+++ Source text

Escaping the Discount Trap: Why Your Promo is Killing Your Email List
Download MP3Pete (00:00)
All right, greetings Tyler. Happy Monday snowy morning. How's it going? All right, you ready to talk Valentine's Day promotion? Okay, so we had a publisher run a Valentine's Day campaign since it was not too long ago it was Valentine's Day. We got some real numbers on it on what worked and what didn't work. And what we're gonna do today is share with you what it was, how it did.
Tyler (00:03)
Good, good, good.
yeah, let's see.
Pete (00:28)
and how to do it better. I'm thinking at this point a lot better and a lot easier without so much pain, which I'll show you in a second.
So what I'm gonna do here is just gonna share the old screen here. I'm gonna show you what this campaign looks like. ⁓ This is something we are going to keep on the private, so we won't disclose who this publisher is, but we're gonna show you what actually happened. Okay, and then how to...
actually run a promo with all the tools that you have. Okay. So this discount promo, what was it? It was 50 % off their annual plan. So they focused on 50 % off of their annual plan. Their annual plan was 60 bucks. They were sending out a $30 coupon for, to get the plan for 30 bucks. What happened? They got 80.
new paid subscribers. If you do the math, it's about $2,400 in revenue. And that doesn't sound too terrible, right?
Tyler (02:05)
Yeah, it's not bad. How big is their list?
Pete (02:07)
That's okay.
About 40,000. Yeah. So when we start looking at the numbers, things get start skewing south a bit. They also got 379 unsubscribes off of that list. So that's yeah, that's about one almost 1 % of their list unsubscribed. And I'll show you what happened here. Let me see if I can bring up the right chart. Okay. So
Tyler (02:28)
Ooh, ouch.
Pete (02:41)
This is a chart of their free registrations and paid subscriptions. The red line is free registrations. You can see every time the newsletter goes out, what happens, it peaks like crazy. And then the blue line is paid subscriptions. Now, what they did was is they sent out this campaign over a 16 day period.
Tyler (02:53)
Mm-hmm.
Pete (03:07)
and they sent out standalone, 10 standalone promotional emails. So it wasn't part of their existing newsletter. This is 10 in your face emails saying, hey, ⁓ which I just showed you earlier, you know, here's our promo, ta-da. That's 400,000 emails that went out for 80 subscribers, if you think about it, right?
Tyler (03:29)
Wow.
Pete (03:33)

++++++
+++ Material supplied

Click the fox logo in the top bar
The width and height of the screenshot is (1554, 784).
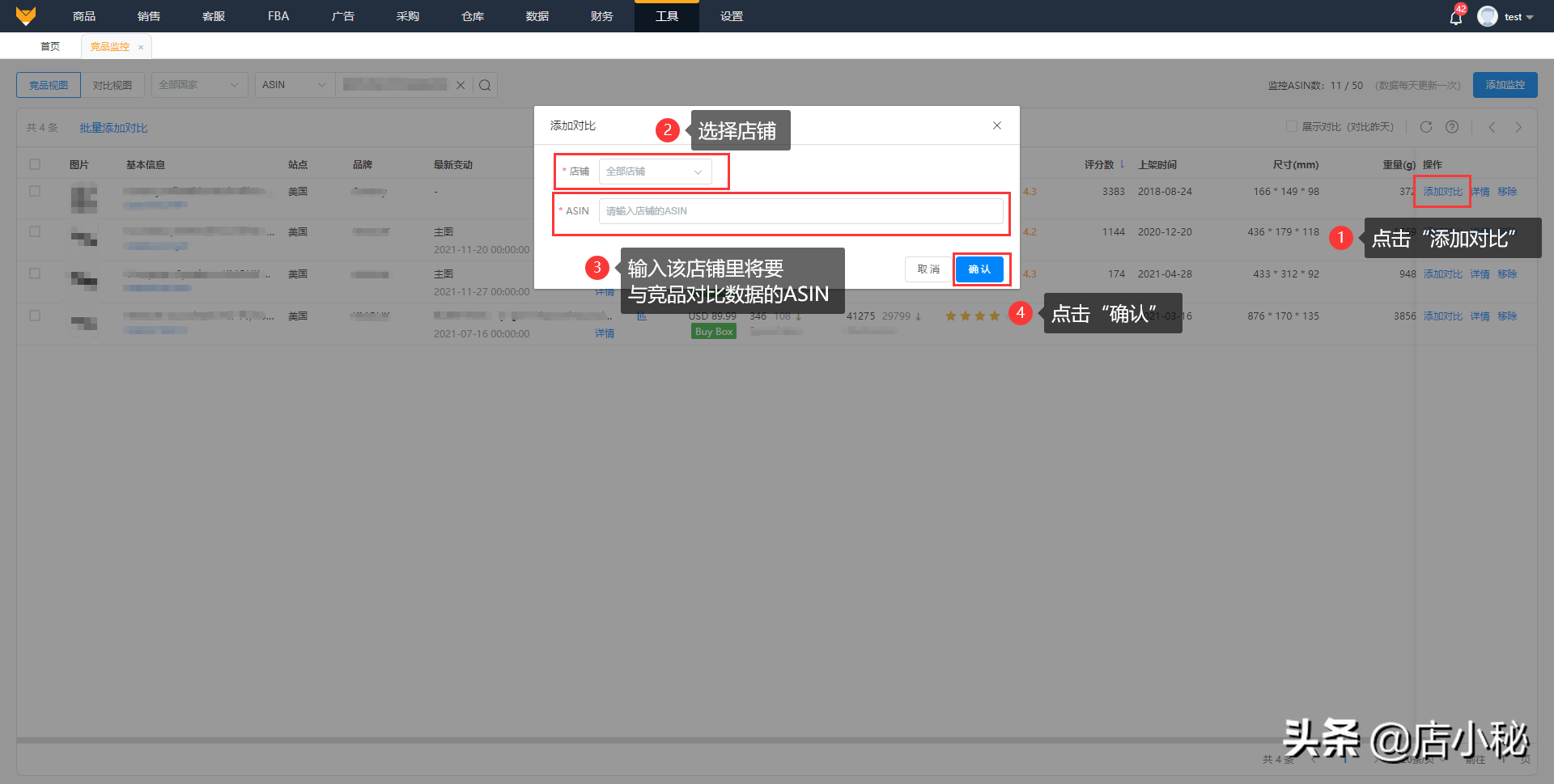[x=25, y=15]
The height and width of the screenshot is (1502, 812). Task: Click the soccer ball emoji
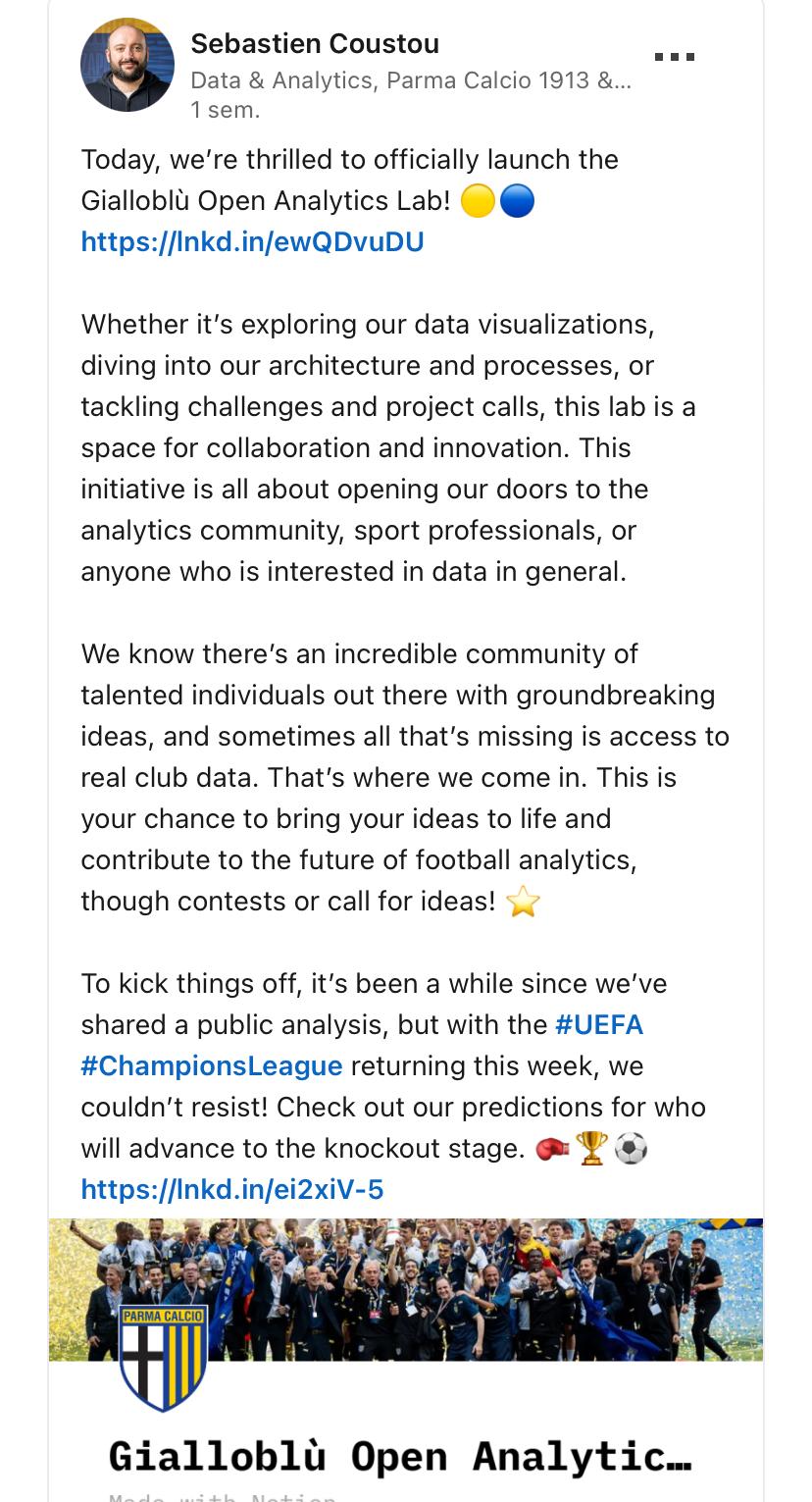(x=632, y=1148)
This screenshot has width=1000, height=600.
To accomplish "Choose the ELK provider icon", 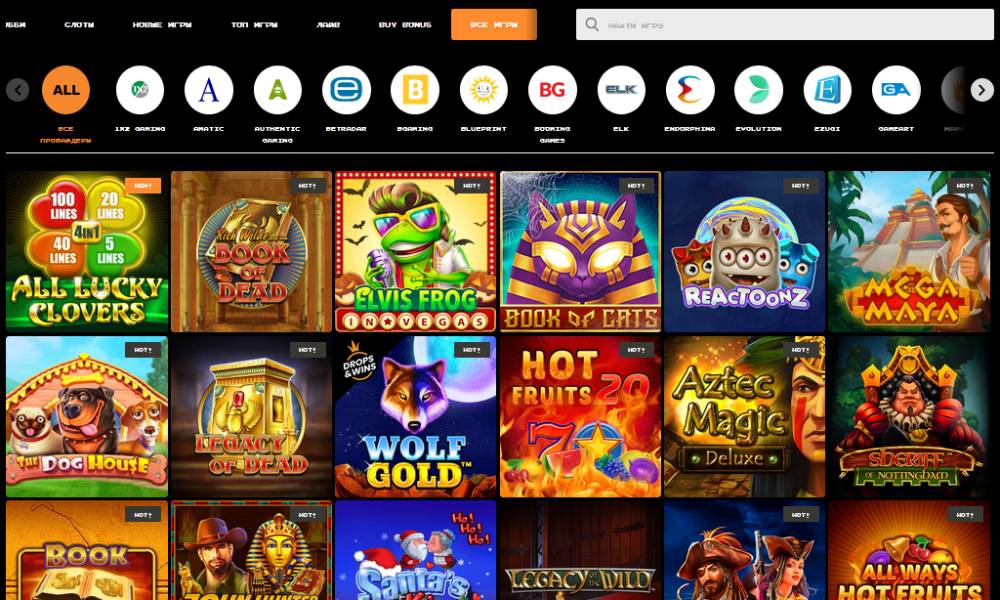I will tap(621, 90).
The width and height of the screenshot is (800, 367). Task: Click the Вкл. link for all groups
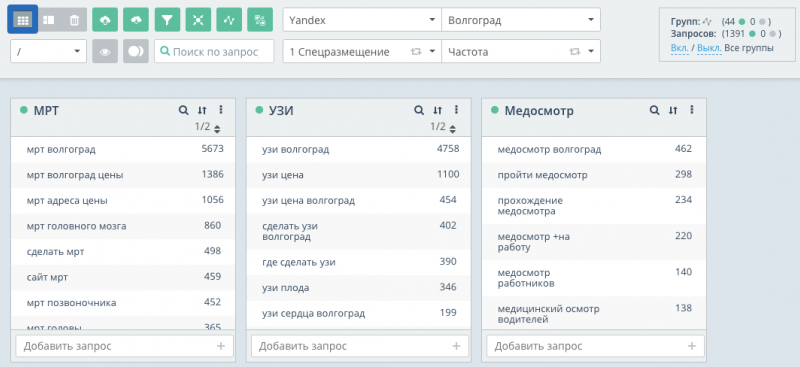680,48
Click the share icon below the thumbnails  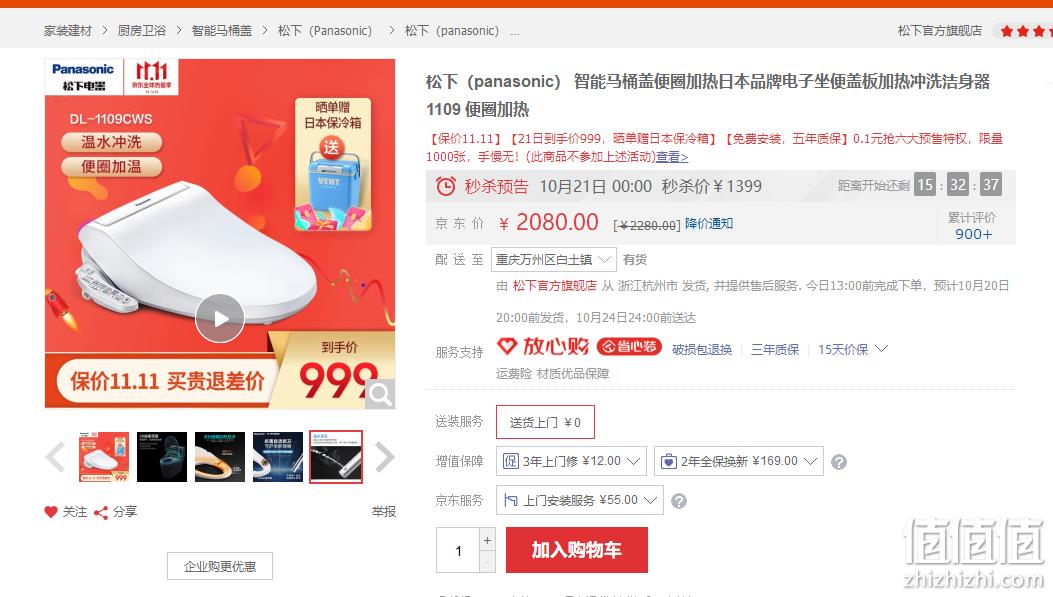click(101, 512)
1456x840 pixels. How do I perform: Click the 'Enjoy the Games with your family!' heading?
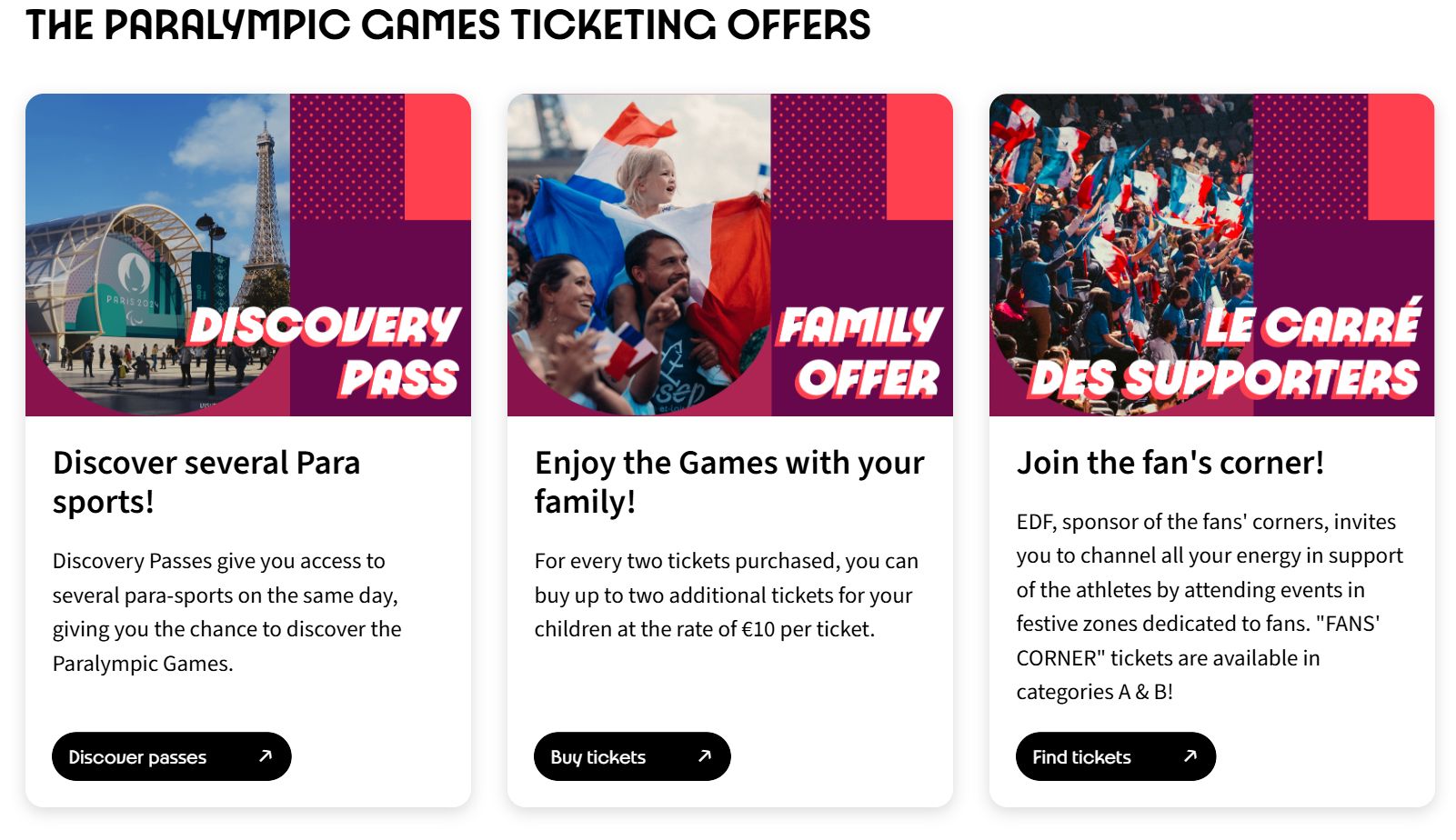[x=729, y=482]
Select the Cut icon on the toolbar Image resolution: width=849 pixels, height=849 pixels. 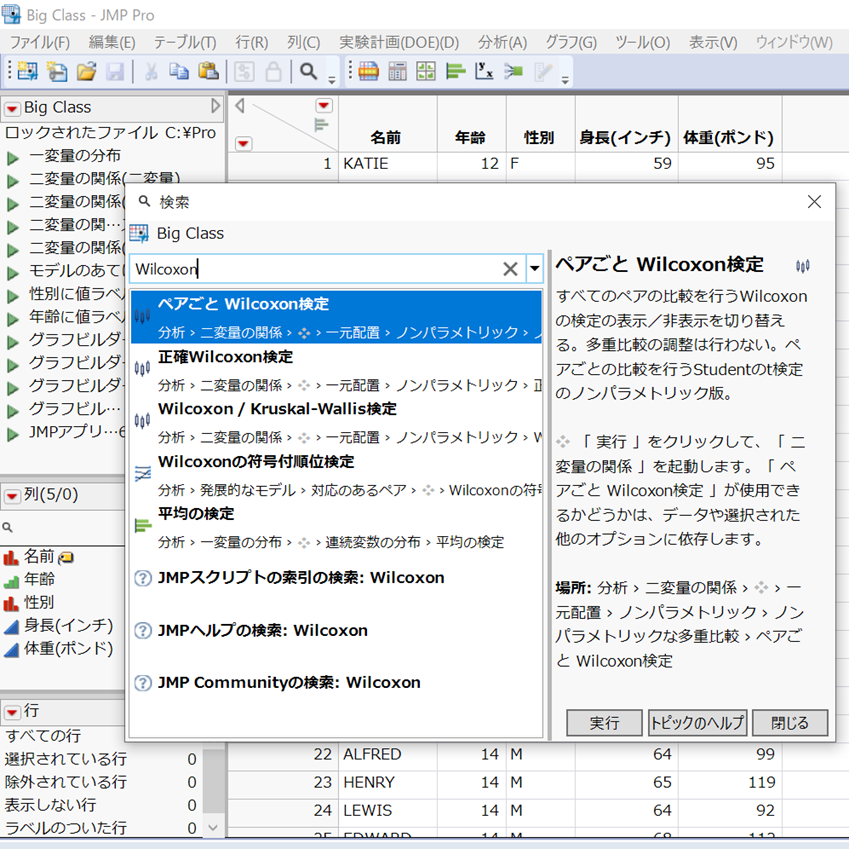(x=151, y=71)
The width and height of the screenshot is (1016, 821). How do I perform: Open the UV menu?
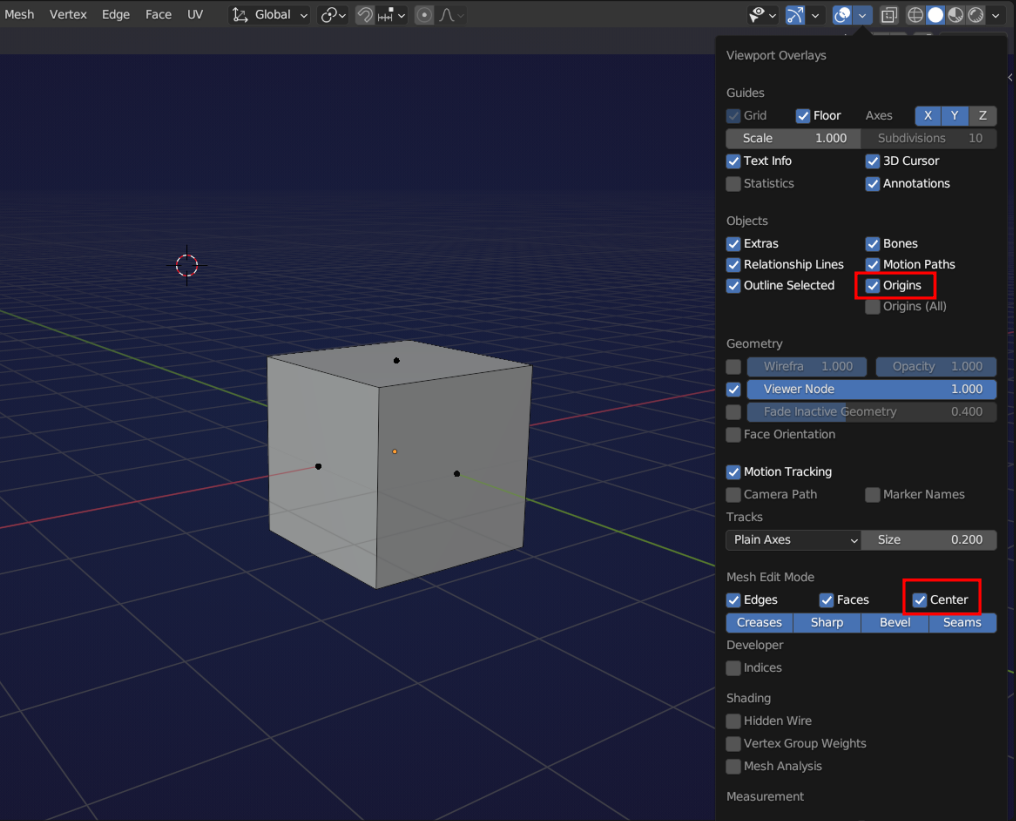pyautogui.click(x=195, y=15)
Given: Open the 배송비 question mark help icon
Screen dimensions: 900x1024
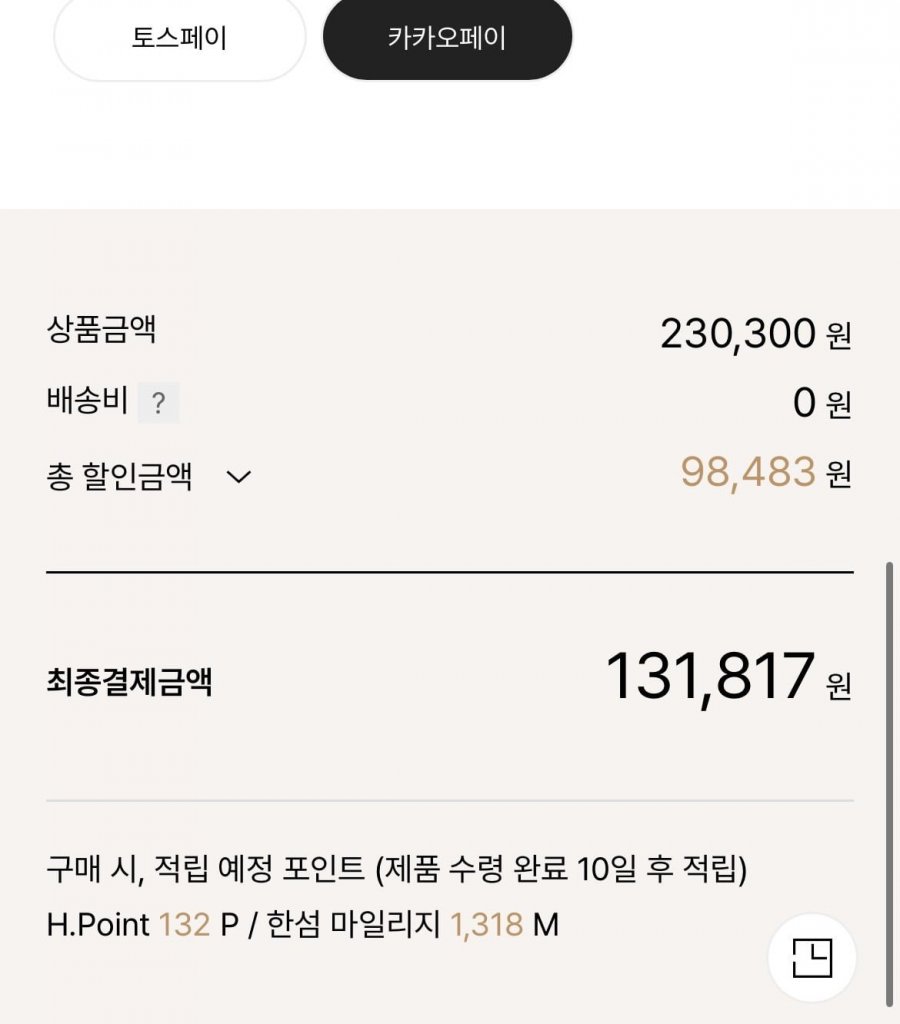Looking at the screenshot, I should pyautogui.click(x=158, y=403).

++++++

_Stated task_
In the promo transcript, turn the paragraph that begins "This is a chart of their free registrations" into a short list that keeps its main facts.

_Solved problem_
- The chart tracks free registrations and paid subscriptions.
- The red line is free registrations, which spike sharply every time the newsletter goes out.
- The blue line is paid subscriptions.
- The campaign ran over a 16-day period.